■ **Assignment**: Give an exact copy of the lines of the records below, starting at the line containing "1534x646 pixels. How" and running to the end.

________________

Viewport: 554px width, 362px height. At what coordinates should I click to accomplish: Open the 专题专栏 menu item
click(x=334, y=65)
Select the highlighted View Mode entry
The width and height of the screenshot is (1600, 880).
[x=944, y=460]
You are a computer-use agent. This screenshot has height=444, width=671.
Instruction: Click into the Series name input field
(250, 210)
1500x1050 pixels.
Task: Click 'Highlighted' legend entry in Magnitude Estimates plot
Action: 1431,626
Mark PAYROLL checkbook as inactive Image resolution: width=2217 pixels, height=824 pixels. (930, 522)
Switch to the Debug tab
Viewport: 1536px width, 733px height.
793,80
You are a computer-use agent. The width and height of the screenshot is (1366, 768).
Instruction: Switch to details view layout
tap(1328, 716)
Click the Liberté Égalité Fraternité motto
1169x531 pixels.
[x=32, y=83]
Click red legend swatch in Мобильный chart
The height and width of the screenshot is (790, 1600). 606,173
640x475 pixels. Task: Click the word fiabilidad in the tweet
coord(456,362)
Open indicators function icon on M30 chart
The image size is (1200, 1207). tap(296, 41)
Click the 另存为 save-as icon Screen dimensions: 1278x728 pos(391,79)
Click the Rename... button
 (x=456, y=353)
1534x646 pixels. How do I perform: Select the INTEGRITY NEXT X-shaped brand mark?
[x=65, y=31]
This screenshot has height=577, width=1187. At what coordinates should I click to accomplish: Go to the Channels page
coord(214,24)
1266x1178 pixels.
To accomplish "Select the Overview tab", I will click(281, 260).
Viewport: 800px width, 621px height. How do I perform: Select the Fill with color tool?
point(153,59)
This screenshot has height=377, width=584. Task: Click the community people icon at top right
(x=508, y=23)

________________

■ **Expected answer**:
1534x646 pixels. How do I perform: Select the INTEGRITY NEXT X-shaped brand mark?
[x=65, y=31]
This screenshot has height=577, width=1187. At what coordinates should I click to accomplish: Go to the Channels page
coord(214,24)
1266x1178 pixels.
To accomplish "Select the Overview tab", I will click(281, 260).
Viewport: 800px width, 621px height. How do I perform: Select the Fill with color tool?
point(153,59)
This screenshot has height=377, width=584. Task: Click the community people icon at top right
(x=508, y=23)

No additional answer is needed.